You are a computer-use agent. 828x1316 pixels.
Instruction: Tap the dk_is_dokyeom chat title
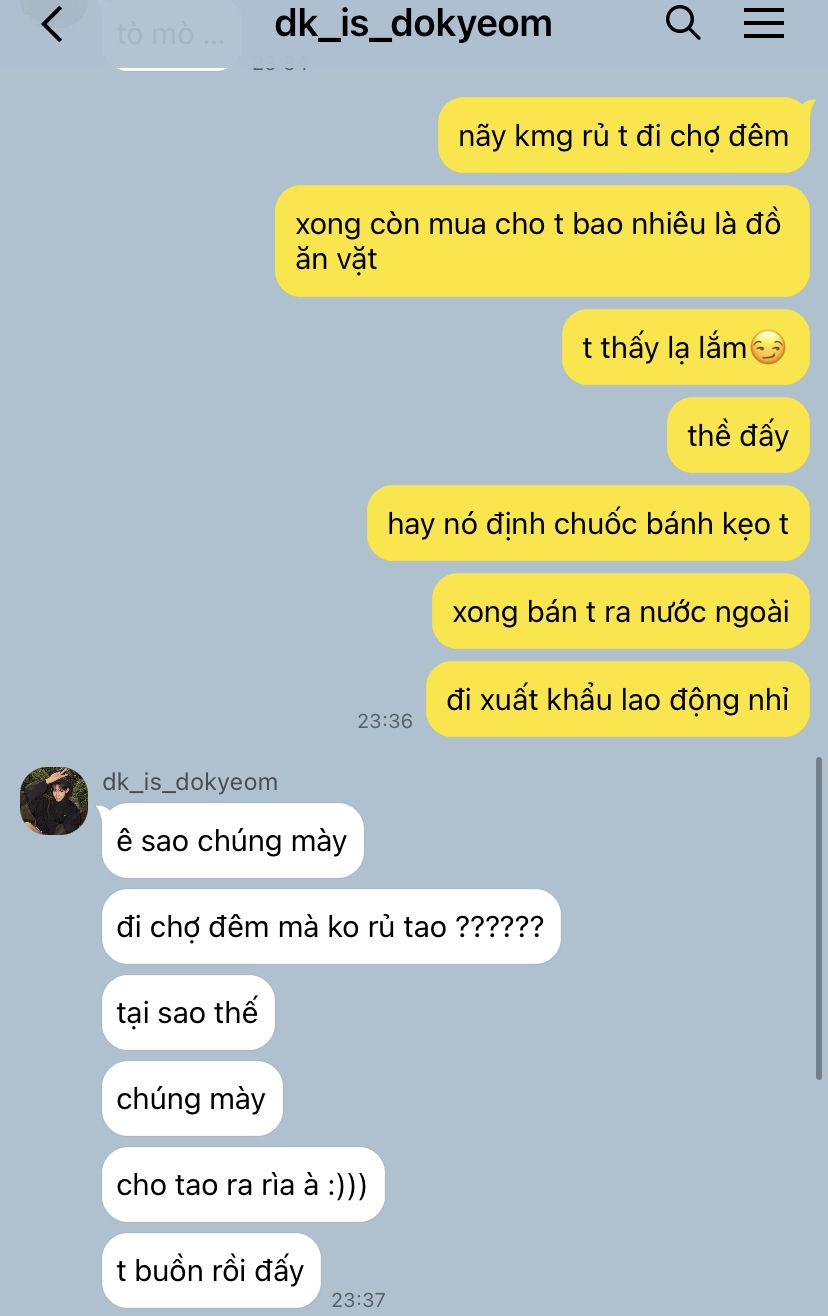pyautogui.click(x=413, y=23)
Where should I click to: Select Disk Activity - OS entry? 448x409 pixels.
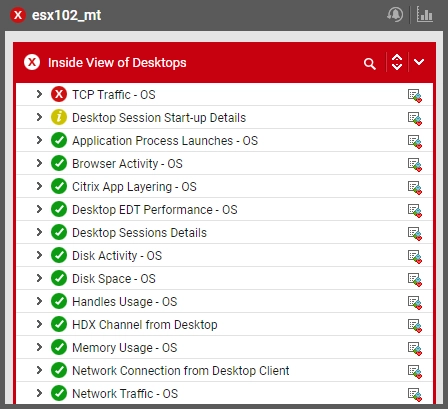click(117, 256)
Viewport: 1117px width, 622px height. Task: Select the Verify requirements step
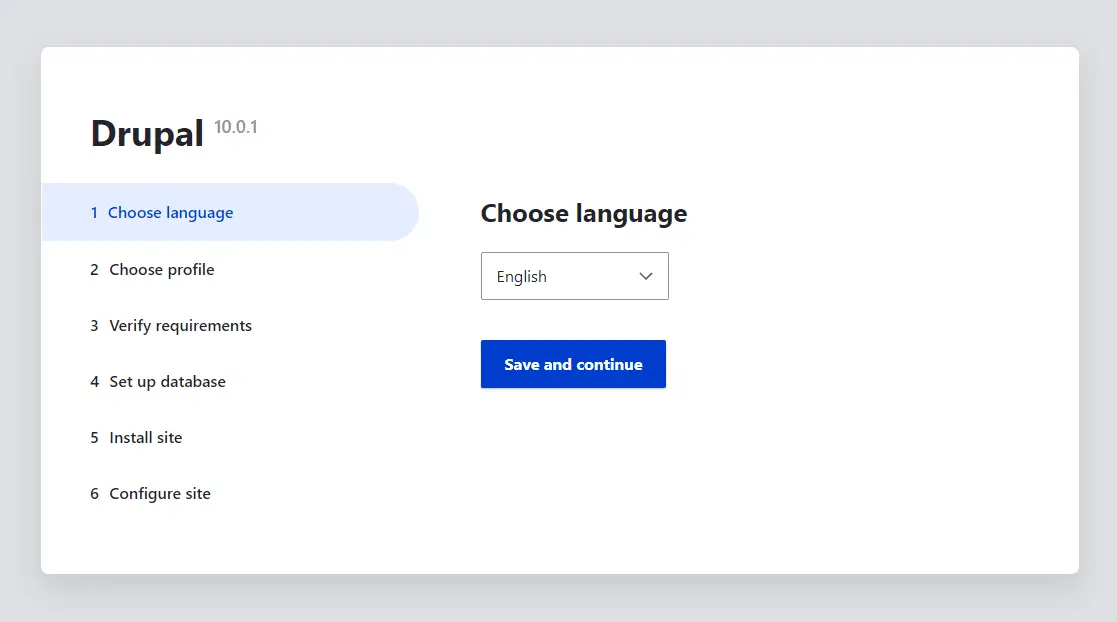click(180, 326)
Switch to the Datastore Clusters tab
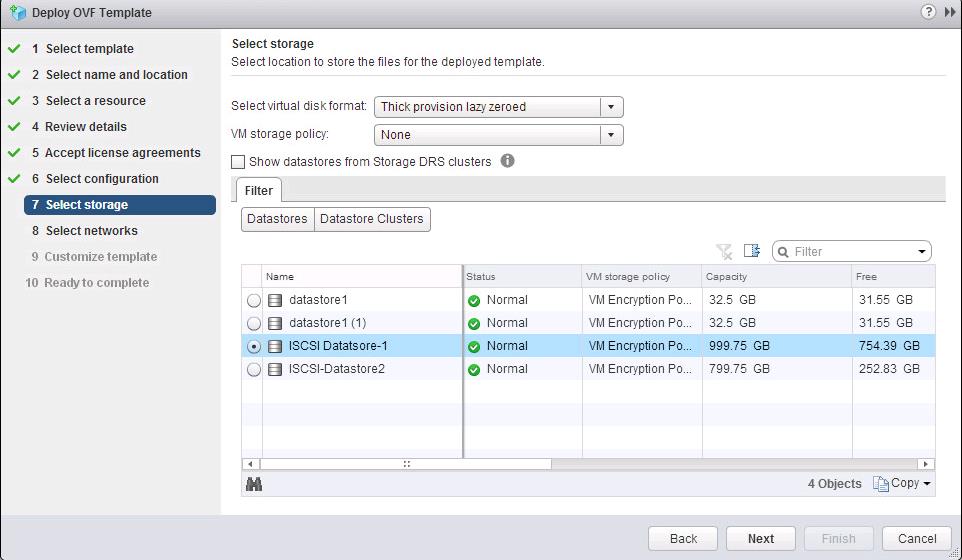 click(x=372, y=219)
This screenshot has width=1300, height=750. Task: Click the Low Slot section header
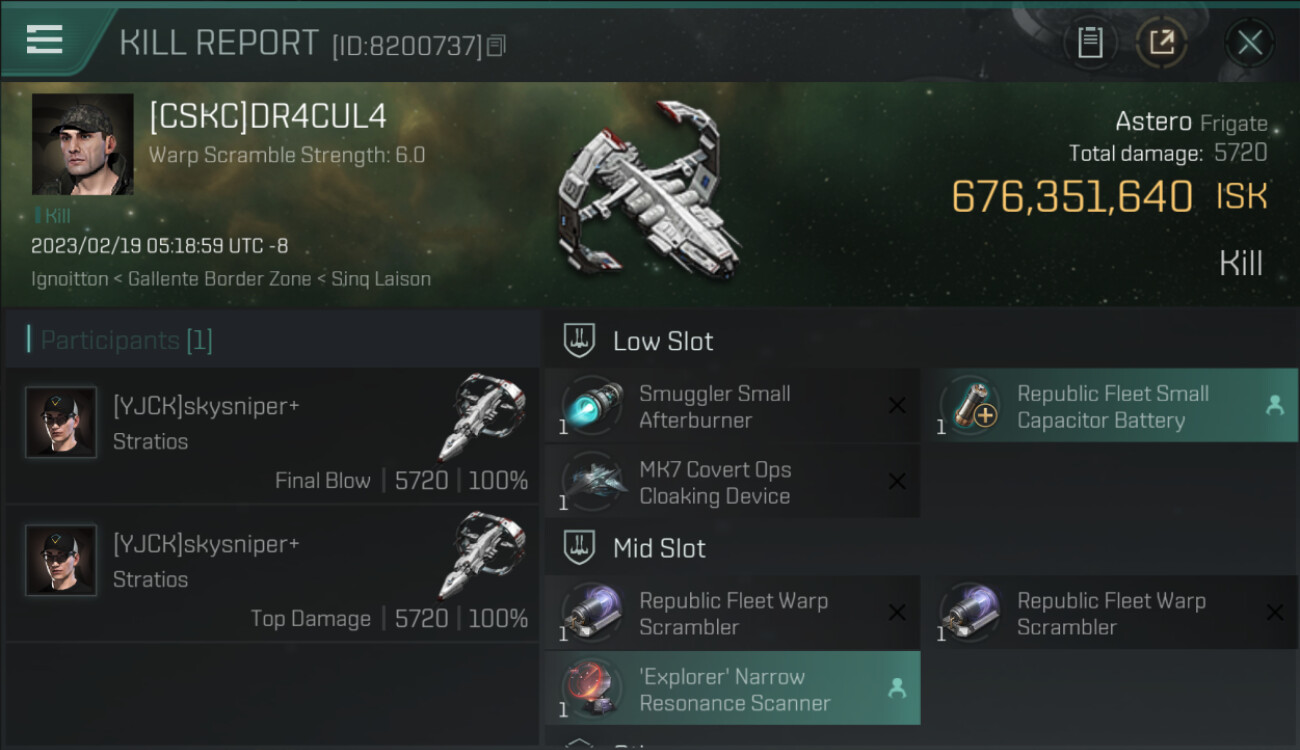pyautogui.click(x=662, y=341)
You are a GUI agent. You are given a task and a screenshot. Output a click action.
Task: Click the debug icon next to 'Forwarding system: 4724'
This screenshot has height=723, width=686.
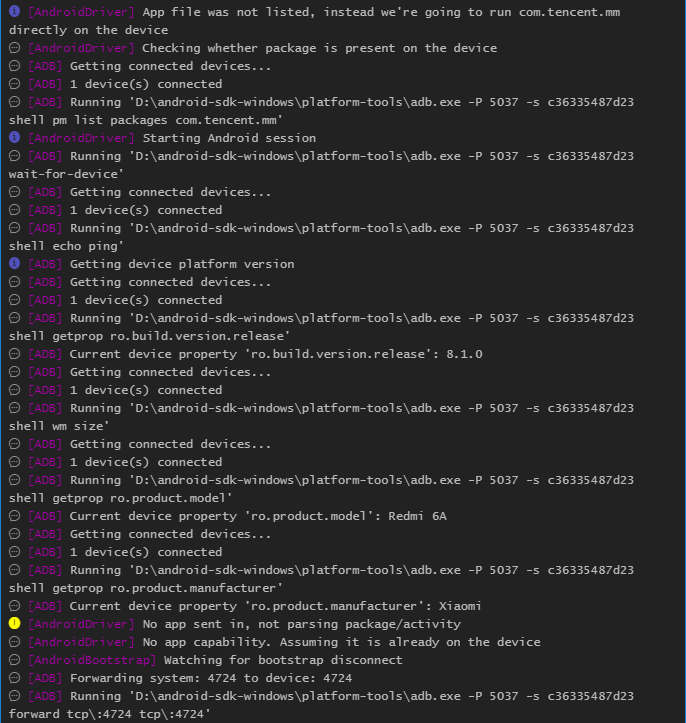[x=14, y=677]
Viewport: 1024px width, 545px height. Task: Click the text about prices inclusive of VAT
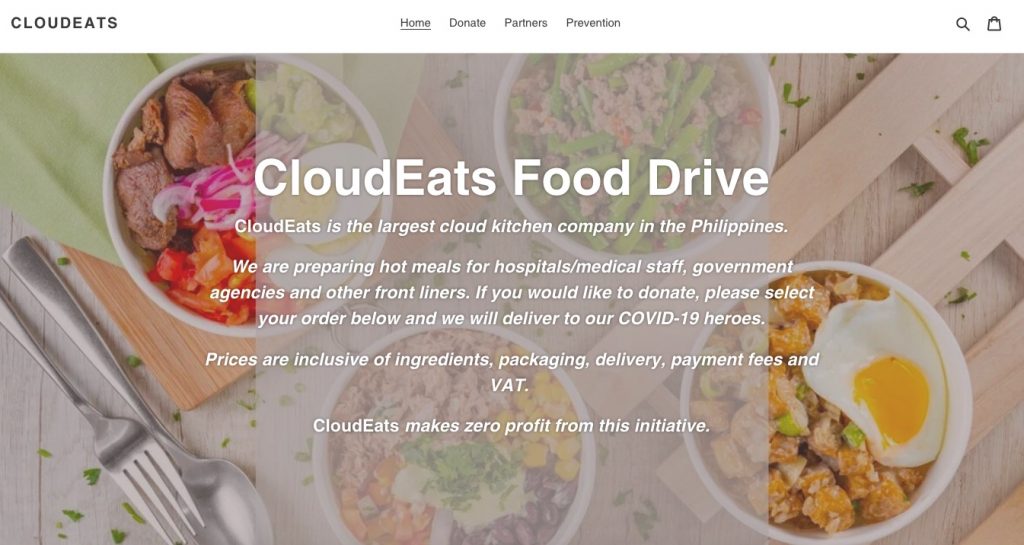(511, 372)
---------------
Task goal:
Change every "screenshot" to "image" in all of the entries above, keeping everything else the same, and leave the pictures out of your version.

Expected answer:
You are a computer-use agent. 828x1316 pixels.
Instruction: Tap the dk_is_dokyeom chat title
pyautogui.click(x=413, y=23)
Where should I click to: Select Disk Activity - OS entry? 448x409 pixels.
click(117, 256)
Viewport: 1117px width, 622px height. Task: Select the Verify requirements step
click(180, 326)
Switch to the Datastore Clusters tab
 click(x=372, y=219)
This image has width=1300, height=750. Task: Click the Low Slot section header
pyautogui.click(x=662, y=341)
You are a GUI agent. You are given a task and a image. Output a click action.
Task: Click the debug icon next to 'Forwarding system: 4724'
This image has height=723, width=686.
[x=14, y=677]
Viewport: 1024px width, 545px height. Task: Click the text about prices inclusive of VAT
(511, 372)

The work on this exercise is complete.